日本企業は多くの場合、新たな製品技術を探索的に開発する製品イノベーションにのみフォーカスして、常に新しいものを探索し続ける傍ら、既存の技術に対する工程イノベーションを疎かにしてきた。作りっぱなしですぐに次の技術に飛びつくといってもいい。日本企業が「次の技術で勝つ」というときの次の技術は、大抵製品イノベーションの話である。

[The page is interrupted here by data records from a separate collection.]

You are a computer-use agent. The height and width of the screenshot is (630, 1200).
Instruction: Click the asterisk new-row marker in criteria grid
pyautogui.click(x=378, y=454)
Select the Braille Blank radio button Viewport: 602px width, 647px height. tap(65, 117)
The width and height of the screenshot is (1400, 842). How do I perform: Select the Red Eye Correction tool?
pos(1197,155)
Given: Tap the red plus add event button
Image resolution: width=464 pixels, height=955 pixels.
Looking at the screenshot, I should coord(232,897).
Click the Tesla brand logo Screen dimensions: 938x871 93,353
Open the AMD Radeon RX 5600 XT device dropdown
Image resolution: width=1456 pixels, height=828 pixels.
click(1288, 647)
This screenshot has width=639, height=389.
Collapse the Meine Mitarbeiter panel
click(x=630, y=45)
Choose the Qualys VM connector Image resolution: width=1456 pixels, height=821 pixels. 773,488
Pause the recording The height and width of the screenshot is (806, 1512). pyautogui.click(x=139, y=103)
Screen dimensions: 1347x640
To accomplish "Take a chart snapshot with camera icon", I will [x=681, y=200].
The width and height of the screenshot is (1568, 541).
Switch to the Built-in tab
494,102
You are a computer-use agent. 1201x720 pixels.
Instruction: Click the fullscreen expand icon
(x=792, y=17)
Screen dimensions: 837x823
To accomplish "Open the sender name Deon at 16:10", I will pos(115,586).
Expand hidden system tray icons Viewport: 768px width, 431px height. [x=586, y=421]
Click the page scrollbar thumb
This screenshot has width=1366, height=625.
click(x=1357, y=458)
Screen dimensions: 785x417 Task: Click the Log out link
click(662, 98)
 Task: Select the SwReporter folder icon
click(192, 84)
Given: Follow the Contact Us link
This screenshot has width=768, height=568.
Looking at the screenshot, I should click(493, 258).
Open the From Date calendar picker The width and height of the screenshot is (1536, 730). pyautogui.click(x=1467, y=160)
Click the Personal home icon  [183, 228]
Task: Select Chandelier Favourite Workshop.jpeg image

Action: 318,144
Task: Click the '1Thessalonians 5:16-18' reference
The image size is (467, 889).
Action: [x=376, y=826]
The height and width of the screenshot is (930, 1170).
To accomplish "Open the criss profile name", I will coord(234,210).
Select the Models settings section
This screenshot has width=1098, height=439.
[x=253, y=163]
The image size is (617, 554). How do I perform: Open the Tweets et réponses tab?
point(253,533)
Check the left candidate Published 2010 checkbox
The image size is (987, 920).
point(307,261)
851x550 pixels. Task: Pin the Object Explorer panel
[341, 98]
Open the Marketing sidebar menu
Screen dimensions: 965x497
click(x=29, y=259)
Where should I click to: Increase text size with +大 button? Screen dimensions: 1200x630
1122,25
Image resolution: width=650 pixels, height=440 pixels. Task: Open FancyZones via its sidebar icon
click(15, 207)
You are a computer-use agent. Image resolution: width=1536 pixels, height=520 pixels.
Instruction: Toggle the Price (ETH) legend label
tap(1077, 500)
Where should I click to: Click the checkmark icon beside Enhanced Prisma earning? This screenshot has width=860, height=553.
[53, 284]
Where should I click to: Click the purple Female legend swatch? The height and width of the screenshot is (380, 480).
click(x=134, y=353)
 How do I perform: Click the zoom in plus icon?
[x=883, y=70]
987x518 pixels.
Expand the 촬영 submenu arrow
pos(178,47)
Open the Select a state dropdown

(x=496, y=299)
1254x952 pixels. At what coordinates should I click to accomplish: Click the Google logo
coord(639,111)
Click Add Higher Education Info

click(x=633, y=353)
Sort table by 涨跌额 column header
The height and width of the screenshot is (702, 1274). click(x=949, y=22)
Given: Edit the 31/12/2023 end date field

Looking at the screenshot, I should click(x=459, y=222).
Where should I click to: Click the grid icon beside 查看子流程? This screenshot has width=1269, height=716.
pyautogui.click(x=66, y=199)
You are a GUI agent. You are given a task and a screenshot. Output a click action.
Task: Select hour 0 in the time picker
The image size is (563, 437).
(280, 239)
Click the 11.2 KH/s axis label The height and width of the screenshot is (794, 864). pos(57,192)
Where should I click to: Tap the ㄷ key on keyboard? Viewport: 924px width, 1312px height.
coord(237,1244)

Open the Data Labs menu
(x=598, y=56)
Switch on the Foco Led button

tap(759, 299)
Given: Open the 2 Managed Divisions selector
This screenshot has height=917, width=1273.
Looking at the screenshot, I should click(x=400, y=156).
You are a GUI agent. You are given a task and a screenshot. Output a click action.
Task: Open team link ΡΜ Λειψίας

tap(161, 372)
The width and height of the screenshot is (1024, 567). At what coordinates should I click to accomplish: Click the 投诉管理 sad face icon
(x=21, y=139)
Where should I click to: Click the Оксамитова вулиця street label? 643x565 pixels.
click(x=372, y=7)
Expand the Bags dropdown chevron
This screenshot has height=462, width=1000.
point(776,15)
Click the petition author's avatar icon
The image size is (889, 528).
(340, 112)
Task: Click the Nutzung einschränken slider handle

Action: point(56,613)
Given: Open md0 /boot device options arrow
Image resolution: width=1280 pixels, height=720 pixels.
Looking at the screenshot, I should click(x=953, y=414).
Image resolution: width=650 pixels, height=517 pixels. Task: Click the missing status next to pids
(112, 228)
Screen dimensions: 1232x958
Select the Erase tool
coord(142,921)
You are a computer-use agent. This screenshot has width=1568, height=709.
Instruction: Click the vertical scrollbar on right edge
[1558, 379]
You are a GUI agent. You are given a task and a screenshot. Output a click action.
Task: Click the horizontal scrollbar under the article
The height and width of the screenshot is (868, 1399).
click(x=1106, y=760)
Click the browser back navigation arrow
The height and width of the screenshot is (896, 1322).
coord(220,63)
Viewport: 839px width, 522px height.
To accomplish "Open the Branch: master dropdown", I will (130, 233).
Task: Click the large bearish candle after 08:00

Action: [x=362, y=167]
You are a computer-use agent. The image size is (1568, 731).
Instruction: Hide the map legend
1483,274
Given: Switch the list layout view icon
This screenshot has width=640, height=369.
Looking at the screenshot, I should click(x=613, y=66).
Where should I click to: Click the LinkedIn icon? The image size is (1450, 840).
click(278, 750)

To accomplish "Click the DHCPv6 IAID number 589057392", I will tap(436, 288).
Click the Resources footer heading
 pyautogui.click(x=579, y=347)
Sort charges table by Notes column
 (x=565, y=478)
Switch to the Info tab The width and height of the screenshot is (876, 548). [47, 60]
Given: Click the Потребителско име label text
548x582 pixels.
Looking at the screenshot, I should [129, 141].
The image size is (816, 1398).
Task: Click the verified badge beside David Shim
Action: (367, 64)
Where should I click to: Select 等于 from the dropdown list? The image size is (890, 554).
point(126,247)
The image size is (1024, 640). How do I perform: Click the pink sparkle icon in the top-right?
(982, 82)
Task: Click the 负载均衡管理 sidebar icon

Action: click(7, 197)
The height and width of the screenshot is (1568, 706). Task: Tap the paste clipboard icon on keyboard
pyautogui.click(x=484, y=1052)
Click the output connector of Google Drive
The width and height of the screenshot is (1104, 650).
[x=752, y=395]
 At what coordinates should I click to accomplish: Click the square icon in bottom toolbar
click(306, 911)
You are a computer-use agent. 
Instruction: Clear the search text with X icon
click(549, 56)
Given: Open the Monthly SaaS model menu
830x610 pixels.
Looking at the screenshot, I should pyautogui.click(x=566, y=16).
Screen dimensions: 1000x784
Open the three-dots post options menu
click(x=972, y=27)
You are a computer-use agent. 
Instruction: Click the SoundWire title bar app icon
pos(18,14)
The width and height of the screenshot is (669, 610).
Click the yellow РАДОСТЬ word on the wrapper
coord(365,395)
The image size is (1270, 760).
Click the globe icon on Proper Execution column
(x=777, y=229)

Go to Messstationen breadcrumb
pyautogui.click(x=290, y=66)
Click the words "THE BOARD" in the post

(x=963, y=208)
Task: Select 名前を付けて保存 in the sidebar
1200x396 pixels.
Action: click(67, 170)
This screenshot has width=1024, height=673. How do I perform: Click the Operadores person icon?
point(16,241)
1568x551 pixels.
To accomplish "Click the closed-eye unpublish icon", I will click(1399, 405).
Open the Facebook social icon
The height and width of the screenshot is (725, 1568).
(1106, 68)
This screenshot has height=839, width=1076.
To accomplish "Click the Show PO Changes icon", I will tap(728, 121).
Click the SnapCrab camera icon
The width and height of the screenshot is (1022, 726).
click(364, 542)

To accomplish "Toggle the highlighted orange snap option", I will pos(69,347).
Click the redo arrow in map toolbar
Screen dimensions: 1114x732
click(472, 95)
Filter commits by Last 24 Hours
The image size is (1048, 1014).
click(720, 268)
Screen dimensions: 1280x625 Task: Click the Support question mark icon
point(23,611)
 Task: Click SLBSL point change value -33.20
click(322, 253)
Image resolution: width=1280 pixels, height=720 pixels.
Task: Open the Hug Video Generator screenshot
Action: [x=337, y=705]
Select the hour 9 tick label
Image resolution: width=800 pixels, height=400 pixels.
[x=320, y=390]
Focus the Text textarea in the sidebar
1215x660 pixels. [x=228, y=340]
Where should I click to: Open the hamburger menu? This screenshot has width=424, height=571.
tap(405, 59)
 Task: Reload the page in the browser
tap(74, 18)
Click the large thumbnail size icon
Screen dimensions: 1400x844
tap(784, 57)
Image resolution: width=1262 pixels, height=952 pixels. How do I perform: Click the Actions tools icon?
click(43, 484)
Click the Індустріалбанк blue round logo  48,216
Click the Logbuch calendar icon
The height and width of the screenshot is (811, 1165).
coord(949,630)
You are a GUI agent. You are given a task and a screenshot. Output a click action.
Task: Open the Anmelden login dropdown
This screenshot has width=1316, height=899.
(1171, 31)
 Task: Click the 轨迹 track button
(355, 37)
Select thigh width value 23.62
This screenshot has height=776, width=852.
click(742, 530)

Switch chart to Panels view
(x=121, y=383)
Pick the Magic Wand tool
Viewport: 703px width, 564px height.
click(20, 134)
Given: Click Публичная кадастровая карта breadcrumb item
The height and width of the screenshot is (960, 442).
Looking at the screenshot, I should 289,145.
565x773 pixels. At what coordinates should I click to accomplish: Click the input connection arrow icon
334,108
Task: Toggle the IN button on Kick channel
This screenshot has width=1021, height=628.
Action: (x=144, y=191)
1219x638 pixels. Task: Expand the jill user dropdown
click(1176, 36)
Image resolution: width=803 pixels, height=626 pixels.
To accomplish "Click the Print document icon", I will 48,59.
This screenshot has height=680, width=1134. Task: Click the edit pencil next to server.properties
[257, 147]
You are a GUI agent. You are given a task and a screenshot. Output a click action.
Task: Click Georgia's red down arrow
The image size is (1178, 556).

 それに対し、台湾の半導体産業は始めから工程イノベーションを製品イノベーション同様か、それ以上に重視してきた。ITRIは単に半導体製品の技術開発にとどまらず、半導体製造要員の教育にも力を入れ、いかに優れた生産技術を磨き上げるかということを重視してきた。その結果が、製造においてはだれにも負けないTSMCのような企業の育成につながった。

日本にとって工程イノベーション
を学ぶチャンスに

 日本企業がTSMCから学べることは、半導体の製造技術そのものもある。最近、台湾のメディアでは、TSMCの日本進出によって台湾から日本に技術流出するのではないかという懸念すら報じられている。すでに半導体の製造技術では日本は最先端ではない。ここは、素直にすぐれた工程イノベーションを学ぶチャンスにすべきである。

 また、製造技術を学ぶことそれ以上に重要なのは、工程イノベーションを軽視せずに、既存の技術でしっかりと儲けるためのビジネスの知恵をしっかり持つ、その姿勢である。安易に次の製品技術で勝つと考えるのではなく、既存の技術でいかに利益を創出するか、骨の髄までしゃぶり尽くすように既存技術の活用を考えることも、製造業には大切だ。

 なぜなら、既存技術の活用による収益は、次の製品開発投資の原資になるからである。日本が大好きな「次の技術」のためにも、お金は必要である。既存技術でしっかり儲けることができなければ、製品技術開発も先細りするだけであって、しっかり足元で儲けることで、次の製品イノベーションのための原資を作ることが重要だ。